• [YOUR INSTRUCTIONS] Please print the entries below exactly, from the line with "首页 (134, 1240)" through the line with "précédente (214, 127)", including both of those lines and leaving out all others.

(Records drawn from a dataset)
_ _ _

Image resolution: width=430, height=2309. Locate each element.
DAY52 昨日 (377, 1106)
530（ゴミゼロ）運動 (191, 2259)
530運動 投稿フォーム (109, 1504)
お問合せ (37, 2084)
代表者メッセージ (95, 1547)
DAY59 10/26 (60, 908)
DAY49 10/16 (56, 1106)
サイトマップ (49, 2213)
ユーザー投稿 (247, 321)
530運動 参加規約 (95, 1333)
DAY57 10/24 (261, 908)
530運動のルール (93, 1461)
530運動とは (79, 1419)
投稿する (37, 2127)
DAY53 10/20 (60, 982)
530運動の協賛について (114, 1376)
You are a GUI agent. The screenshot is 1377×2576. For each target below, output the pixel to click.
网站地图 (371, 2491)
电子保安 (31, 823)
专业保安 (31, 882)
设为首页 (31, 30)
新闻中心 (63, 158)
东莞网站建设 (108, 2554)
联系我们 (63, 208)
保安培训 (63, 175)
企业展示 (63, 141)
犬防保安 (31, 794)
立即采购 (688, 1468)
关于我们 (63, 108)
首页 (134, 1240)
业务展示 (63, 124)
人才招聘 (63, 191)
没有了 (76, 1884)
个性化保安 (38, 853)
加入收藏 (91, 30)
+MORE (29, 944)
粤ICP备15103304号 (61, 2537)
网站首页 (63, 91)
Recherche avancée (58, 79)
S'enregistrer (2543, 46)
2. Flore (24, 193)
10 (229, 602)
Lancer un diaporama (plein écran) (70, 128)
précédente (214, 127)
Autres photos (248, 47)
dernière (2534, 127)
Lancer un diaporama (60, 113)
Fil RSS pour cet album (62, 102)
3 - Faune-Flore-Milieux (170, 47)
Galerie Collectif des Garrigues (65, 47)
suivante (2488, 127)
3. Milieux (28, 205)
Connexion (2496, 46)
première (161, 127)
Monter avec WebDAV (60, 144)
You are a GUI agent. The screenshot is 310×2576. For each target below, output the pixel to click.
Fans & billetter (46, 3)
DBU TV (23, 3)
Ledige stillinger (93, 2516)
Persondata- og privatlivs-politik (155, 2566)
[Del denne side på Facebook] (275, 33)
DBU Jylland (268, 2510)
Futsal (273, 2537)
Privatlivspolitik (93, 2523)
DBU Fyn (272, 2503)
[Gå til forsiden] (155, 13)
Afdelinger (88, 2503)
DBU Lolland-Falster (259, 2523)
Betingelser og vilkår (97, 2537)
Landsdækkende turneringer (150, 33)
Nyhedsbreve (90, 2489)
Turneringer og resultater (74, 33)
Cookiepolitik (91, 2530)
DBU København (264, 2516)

_ _ _

• [SOLVED EXERCISE]
首页 (134, 1240)
业务展示 (63, 124)
人才招聘 (63, 191)
没有了 (76, 1884)
个性化保安 (38, 853)
加入收藏 (91, 30)
+MORE (29, 944)
粤ICP备15103304号 (61, 2537)
网站首页 (63, 91)
Recherche avancée (58, 79)
S'enregistrer (2543, 46)
2. Flore (24, 193)
10 (229, 602)
Lancer un diaporama (plein écran) (70, 128)
précédente (214, 127)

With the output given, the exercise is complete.